Сhecking if the dataset contains the words 'Herzliya' instead of 'Herzeliya'

In [None]:
df[df['locality'] == 'Herzliya']

In [None]:
# Replace
df.replace('Herzliya', 'Herzeliya', inplace=True)

In [None]:
# Check
df[df['locality'] == 'Herzliya']

Everything is OK now

In [None]:
df[df['locality'] == "Ra'anana"]

In [None]:
df[df['locality'] == 'Jerusalem']

In [None]:
df[df['locality'] == 'Netanya']

In [None]:
df[df['locality'] == 'Petach Tikva']

⚠ **WARNING!** ⚠ 
Some localities may refer to different original regions at different times (for example: Herzliya may be attributed to Sharon and Dan, Petah Tikva to Yarkon and Dan). This is due to changes in the data in the telegram channel.


### Checking for duplicates

In [None]:
print('Number of duplicates:', df.duplicated().sum())

In [None]:
df.info()

### Saving the dataframe

In [None]:
df.to_csv('cumta_df.csv', index=False, encoding='utf-8')

## Conclusion
**# Data Preprocessing Proces**s:

- Initially, we constructed a dataframe where each row corresponded to a single message from the Telegram channel. Each message contained information about warnings spanning several minutes.
- Next, we transformed the dataframe so that each row represented a locality. We then merged zones of major cities, assigning the city name to the `'locality'` column, while district names were stored in the `'zones'` column. 
- If a locality was not a major city, the `'zones'` column was set to `'Al**

**Final Processed Dataframe:**

- **Total rows:** 57543 
- **Duplicates:** None  
- **Time column (`'time'`):** Converted to `datetime64[ns]` format  
- **Missing value** None  

**Columns:**

| Column Name | Description |
|-------------|------------|
| **datetime** | Date and time of the warning in `datetime64[ns]` format |
| **locality** | Name of the locality (city, town, or settlement) |
| **zones** | Zones within a locality. If the locality is not a major city, this column contains `'All'` |
| **region** | Region to which the locality belongs |
| **threat_type** | Type of warning.
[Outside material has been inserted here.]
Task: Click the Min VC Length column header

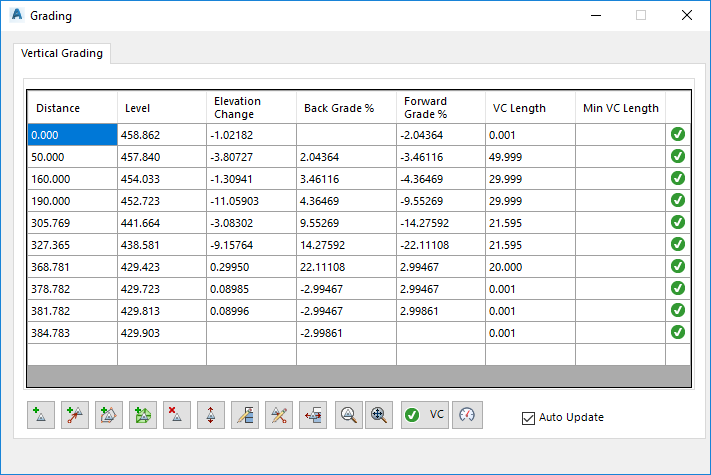Action: point(620,108)
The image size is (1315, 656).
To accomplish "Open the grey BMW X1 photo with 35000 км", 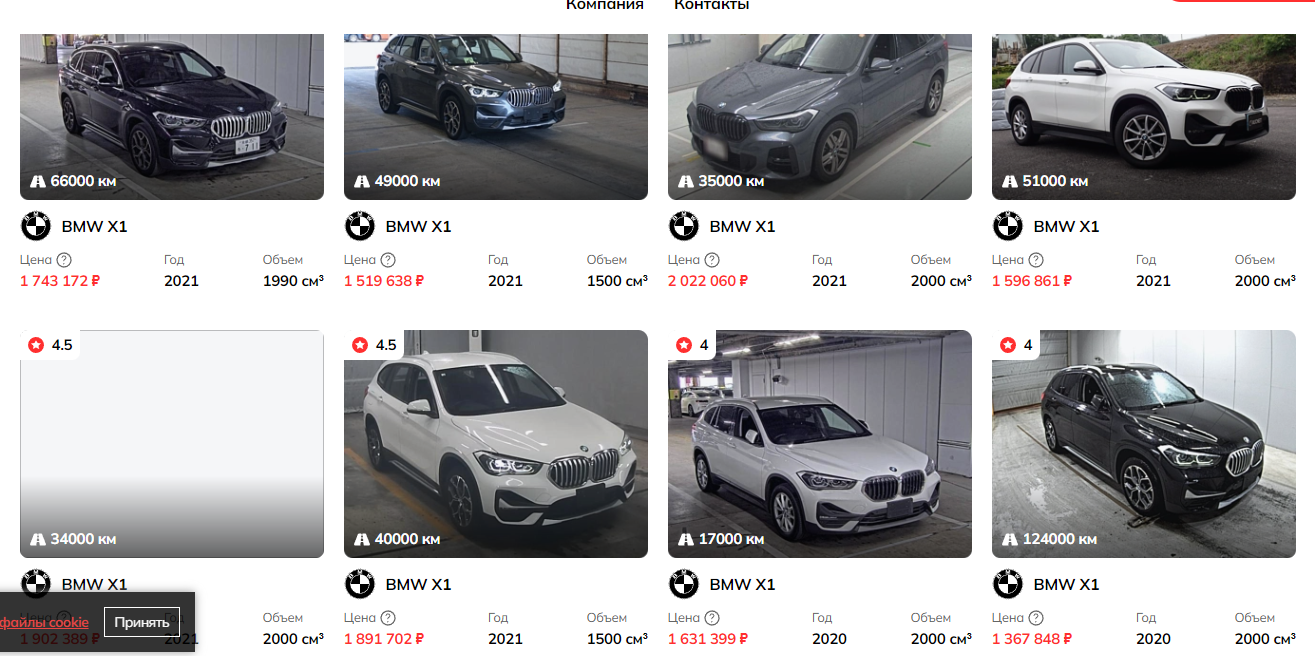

Possible values: `'Red Alert'`, `'Unrecognized Aircraft'`, `'Terrorist Infiltration'`, `'Interception Pieces'`, `'Earthquake'` |
| **district** | Administrative district or region where the locality is located; an official governmental division. |

This structured dataset is now ready for further analysis and visualization.